将dump得到的MindSpore侧数据与PyTorch侧数据进行精度比对。首先配置compare.json文件，示例如下：

{
    "npu_path": "/home/dump_file/tensor_l0_ms/step0/rank0/dump.json",
    "bench_path": "/home/dump_file/tensor_l0_pt/step0/rank0/dump.json",
    "stack_path": "/home/dump_file/tensor_l0_ms/step0/rank0/stack.json",
    "is_print_compare_log": true
}

npu_path为MindSpore侧的dump.json文件路径, bench_path为PyTorch侧的dump.json文件路径, stack_path为MindSpore侧的stack.json文件路径。

运行比对命令
详细比对相关命令介绍可参考精度比对使用说明。当前场景使用跨框架Cell级别比对，需要在比对时使用层映射功能，传入层映射文件, 执行以下命令

msprobe -f mindspore compare -i ./compare.json -o ./output -lm ./layer_mapping.yaml

参数说明

参数名	说明	是否必选
-i或–input_path	compare.json文件路径。	是
-o或–output_path	配置比对结果文件存盘目录，默认会在当前目录创建output目录。	否
-lm或–layer_mapping	跨框架比对。

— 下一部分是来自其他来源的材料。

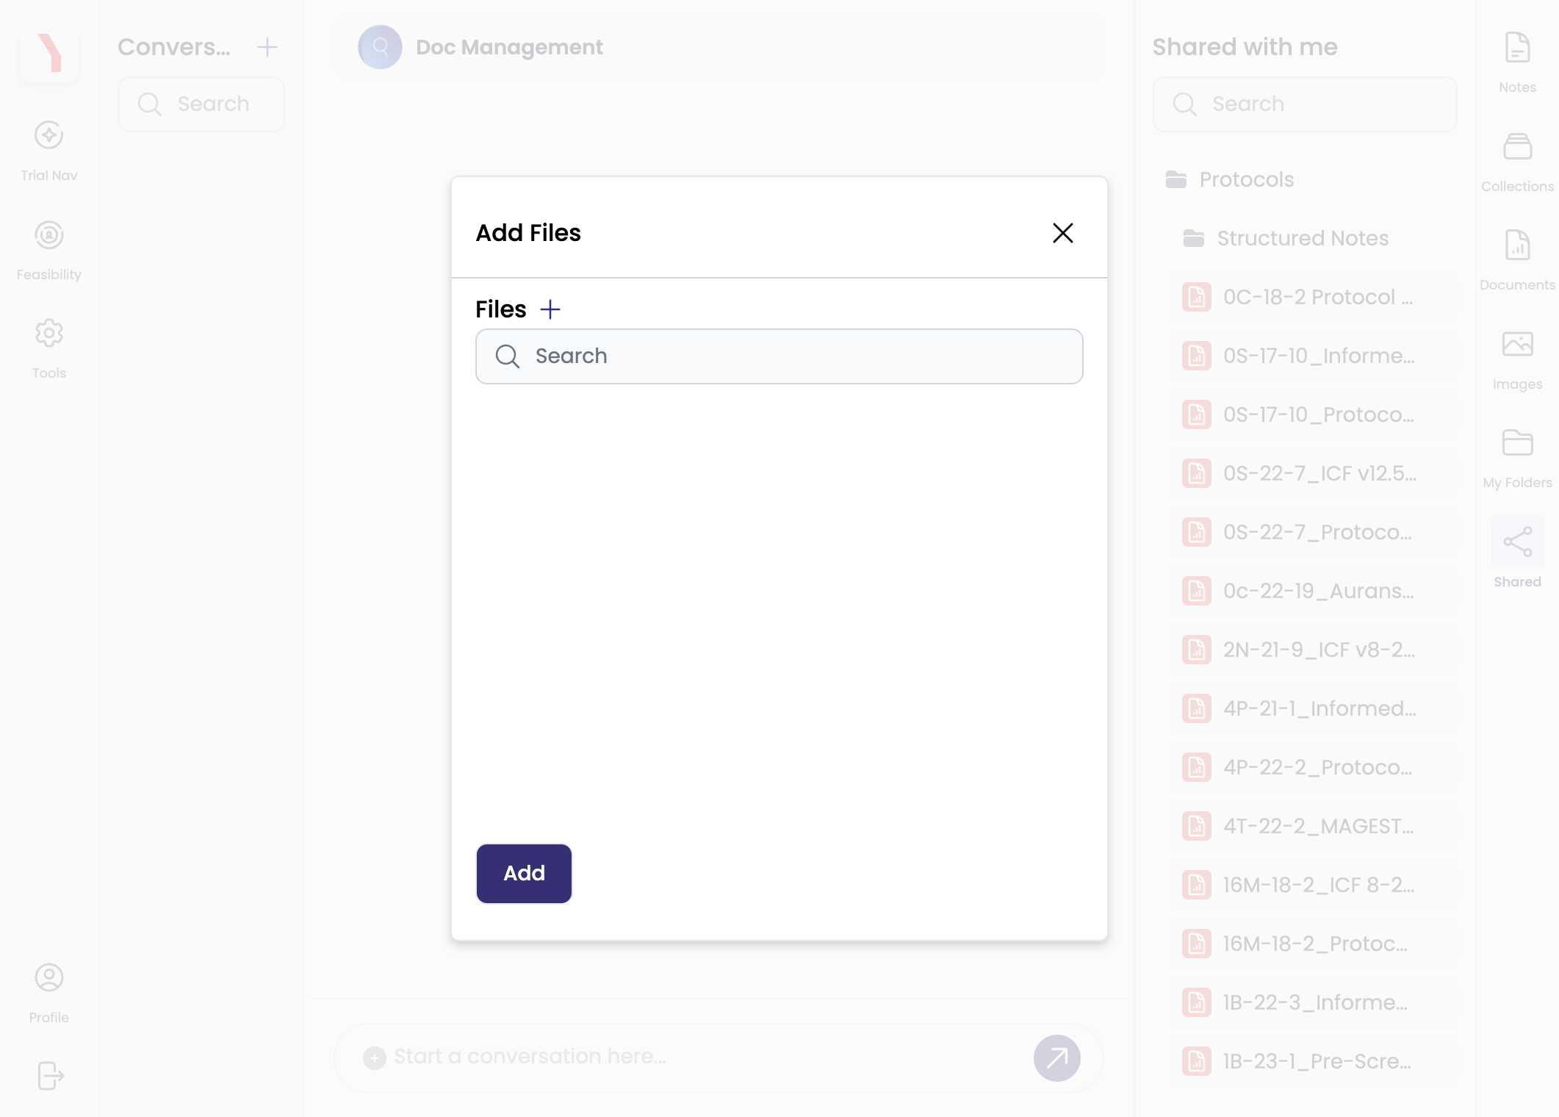Click the Add button in dialog
Image resolution: width=1559 pixels, height=1117 pixels.
524,873
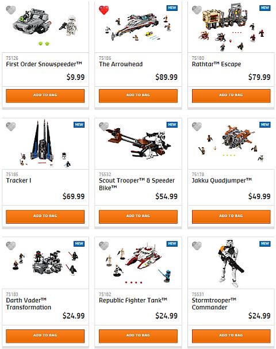
Task: Click the NEW badge on The Arrowhead
Action: click(172, 8)
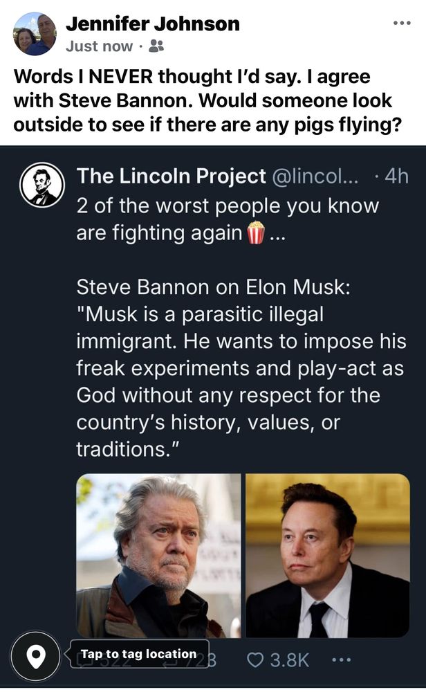Screen dimensions: 426x692
Task: Click the retweet count ending in 28
Action: tap(205, 659)
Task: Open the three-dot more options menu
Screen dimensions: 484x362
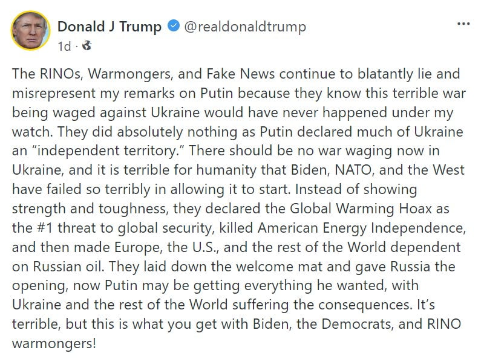Action: pyautogui.click(x=463, y=24)
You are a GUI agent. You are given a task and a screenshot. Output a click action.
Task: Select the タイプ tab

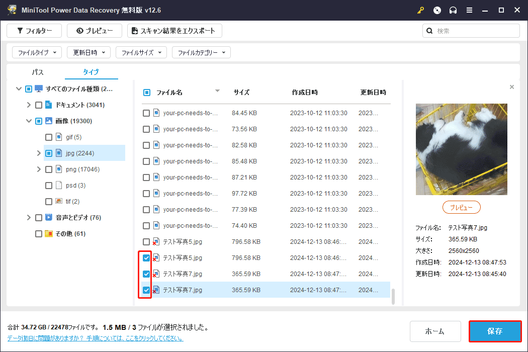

配置该参数时表示开启跨框架Layer层的比对功能，指定模型代码中的Layer层后，可以识别对应dump数据中的模块或API。需要指定自定义映射文件*.yaml。自定义映射文件可从MindSpore动态图并行库中获取，也可以参考下方示例自行配置，仅跨框架的Layer层比对场景需要配置。	否

layer_mapping.yaml 映射文件内容可参考如下示例：

TopLayer:                           # Layer层名称
  network_with_loss: module         # 冒号左侧为MindSpore框架模型代码中嵌套的Layer层名称，冒号右侧为PyTorch框架模型代码中嵌套的Layer层名称

Embedding:
  dropout: embedding_dropout

ParallelTransformerLayer:
  attention: self_attention

ParallelAttention:
  qkv_proj: query_key_value
  out_proj: dense

ParallelMLP:
  mapping: dense_h_to_4h
  projection: dense_4h_to_h

Layer层名称需要从模型代码中获取。映射文件中只需配置MindSpore与PyTorch模型代码中功能一致但名称不同的Layer层，名称相同的Layer层会被自动识别并映射。

layer_mapping_2

分析比对结果
在输出目录查看比对结果的csv文件： compare_result 查看表格后发现第一个产生误差的位置为Cell.network_with_loss.model.language_model.encoder.layers.9.mlp.mapping.ColumnParallelLinear.backward.0.input.0，从命名中可以看出这个模块的反向的输入存在精度问题，而上一个模块的反向输出没有精度问题，因此怀疑在这两个模块之间的某些计算存在精度问题。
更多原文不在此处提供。